The prevalence of overweight, obesity and abdominal obesity among older adults was 19.7%, 10.1% and 34.8%, respectively. A study by [17] found higher prevalence of overweight (30.9%) among older adults, whereas, [18] found lower prevalence of overweight (15.3%). Close to 5 out of 10 older adults (48.5%) in this study had high systolic blood pressure and 36.4% had high diastolic blood pressure. The prevalence of high blood pressure was 46.0% among the older adults; explaining the fact that obesity, abdominal obesity and hypertension is increasingly becoming endemic among the aged population in Ghana, and so needs critical attention by stakeholders to reduce/prevent the menace. Also, a study by [19] among older adults in Sunyani municipality found that, 75.2% had high blood pressure and 11.2% were obese. When age and gender of older adults were adjusted in the correlation analysis model, there was a weak, positive correlation between body mass index and systolic (r=0.240, p=0.001) and diastolic blood pressure (r=0.200, p=0.005). The correlation was weak and if considered, can be interpreted as; increasing body mass index of older adults was associated with increasing systolic and diastolic blood pressure and vice versa.

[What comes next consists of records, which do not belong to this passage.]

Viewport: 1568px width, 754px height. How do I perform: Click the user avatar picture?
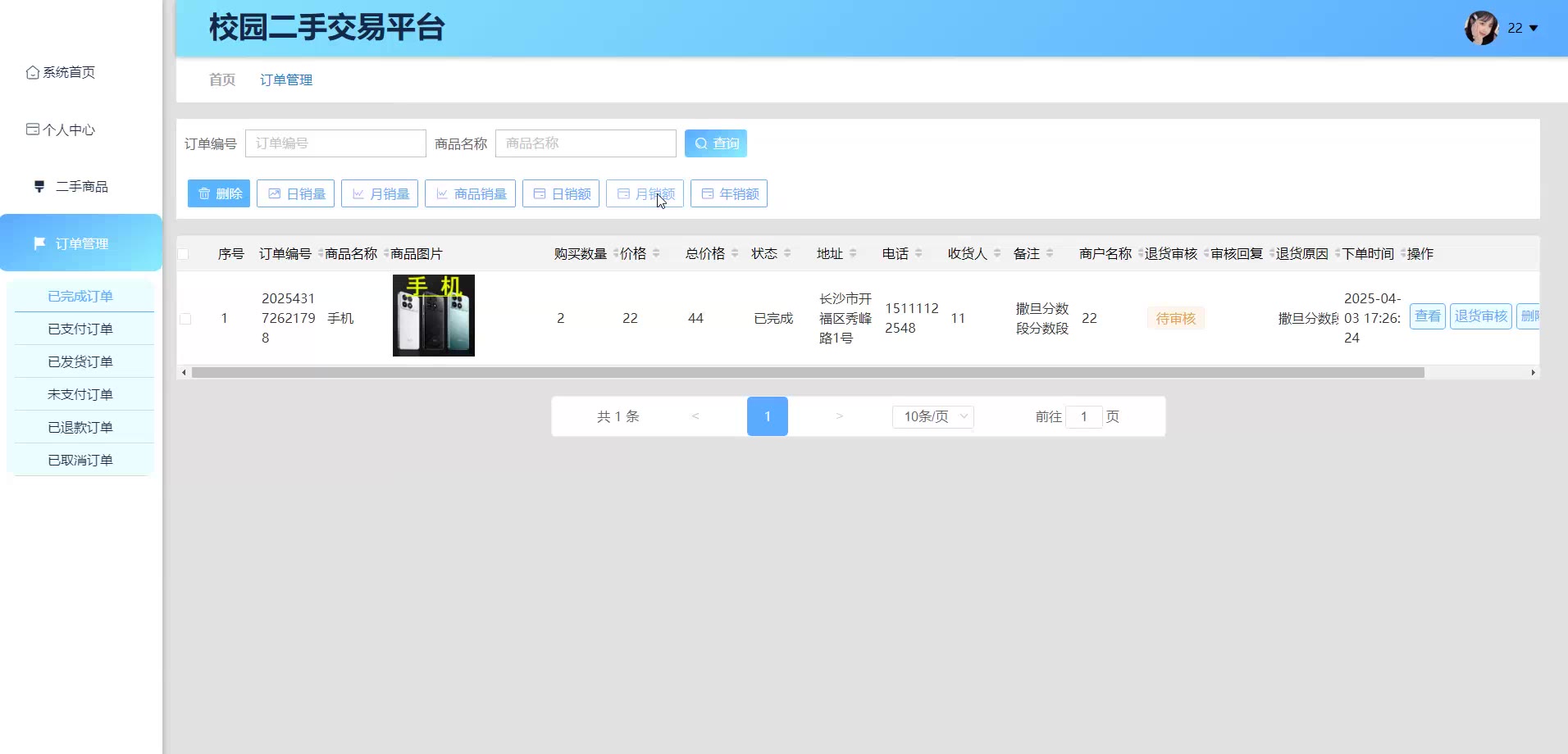(x=1481, y=28)
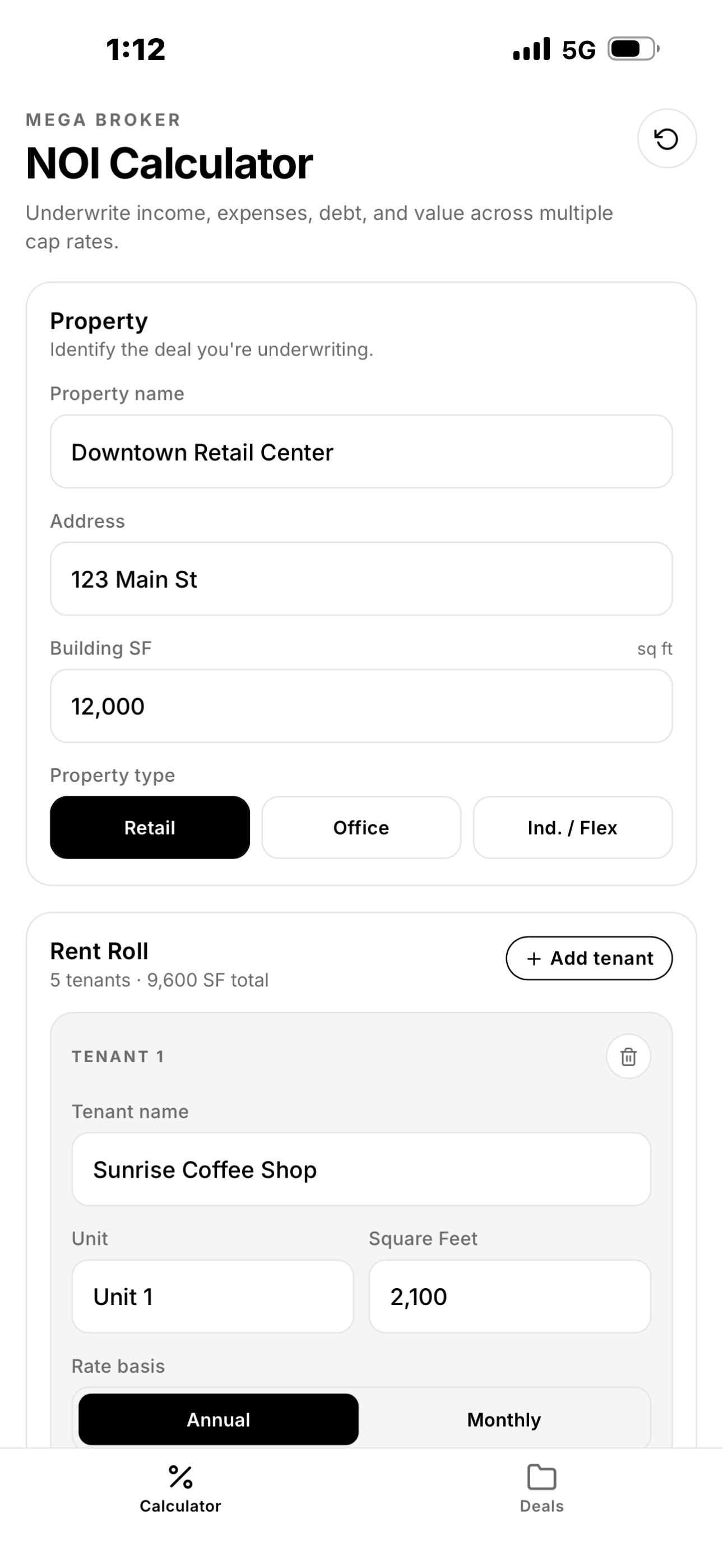The image size is (723, 1568).
Task: Select Retail property type
Action: [x=150, y=827]
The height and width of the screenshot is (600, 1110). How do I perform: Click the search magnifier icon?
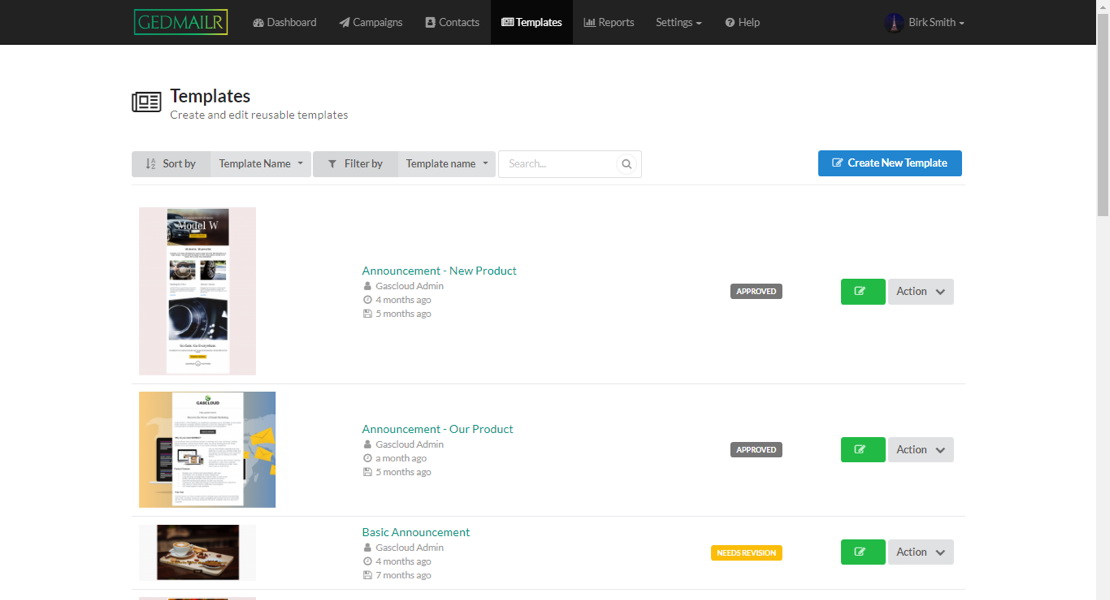point(627,164)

Findings from regression analysis revealed that participants who were divorced (OR: 0.5 95% CI: 0.2-0.9, p-value 0.027) were at the lowest risk of having normal blood pressure. Participants who did not take sugar sweetened drink (OR: 0.5 95% CI: 0.3-1.0, p-value=0.050) were less likely to have normal blood pressure. However, those who often take sugar-sweetened drink (OR: 0.3 95% CI: 0.1-0.8, p-value=0.016) were the least likely to have normal blood pressure. Older adults who ate outside home for 2-4 times per week (OR: 0.4 95% CI: 0.2-0.9, p-value=0.033) were the least likely to have normal blood pressure and those who chose meals based on health (OR: 0.5 95% CI: 0.2-0.9, p-value=0.036) were the least likely to have normal blood pressure.

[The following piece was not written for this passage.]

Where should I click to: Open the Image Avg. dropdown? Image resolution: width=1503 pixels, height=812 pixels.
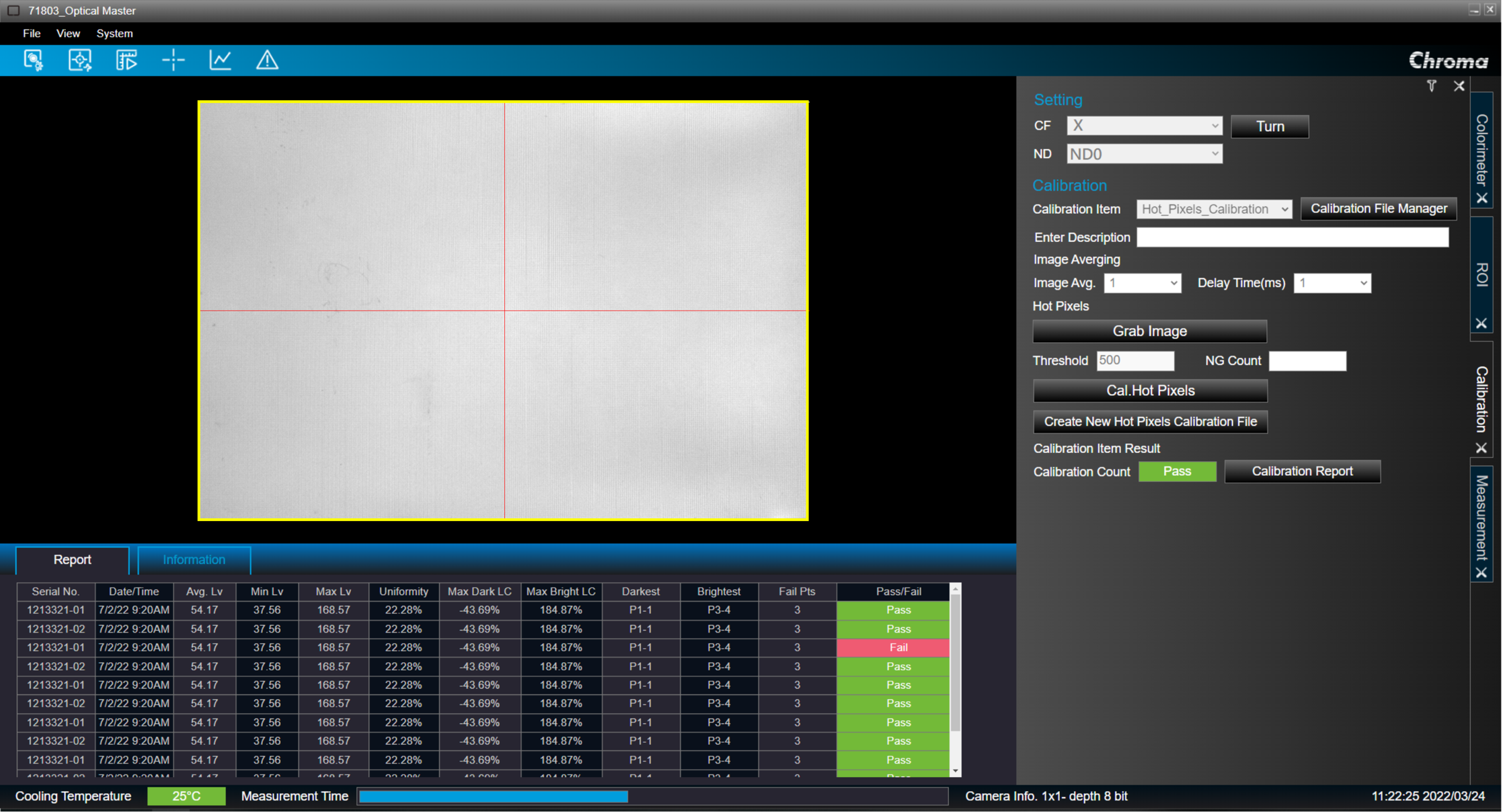tap(1143, 283)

Overall, although, majority of the older adults relied on street foods for their daily meals and some took sugar-sweetened meals and chose meals influenced by regular habit, however, a substantial number consumed three meals daily. Obesity, abdominal obesity and high blood pressure were associated among the older adults and these are risk factors of cardiovascular diseases, diabetes and hypertension. The CVDs risk factors predispose older adults to increased risk of developing some of these chronic diseases such as diabetes, hypertension and cardiovascular diseases. Hence, there is a need for nutrition and health policy, intervention and education by stakeholders, targeting the geriatrics in the population, so as to prevent/reduce the risk of chronic diseases.

Conclusion

The study found that consumption of street foods (80.3%) and sugar-sweetened foods (74.7%), eating three meals per day (57.1%) and choosing meals based on regular habit (61.6%) were the dietary habits practiced by majority of the studied older adults. Obesity, abdominal obesity and high blood pressure were associated among the older adults and these are risk factors of cardiovascular diseases, diabetes and hypertension. There is the need for nutrition and health policies, intervention and education programmes to assist geriatrics to improve upon their dietary habits and food choices, as well as prevent/reduce the risk of chronic diseases.

Conflict of Interest

The authors declare no competing interest for this study.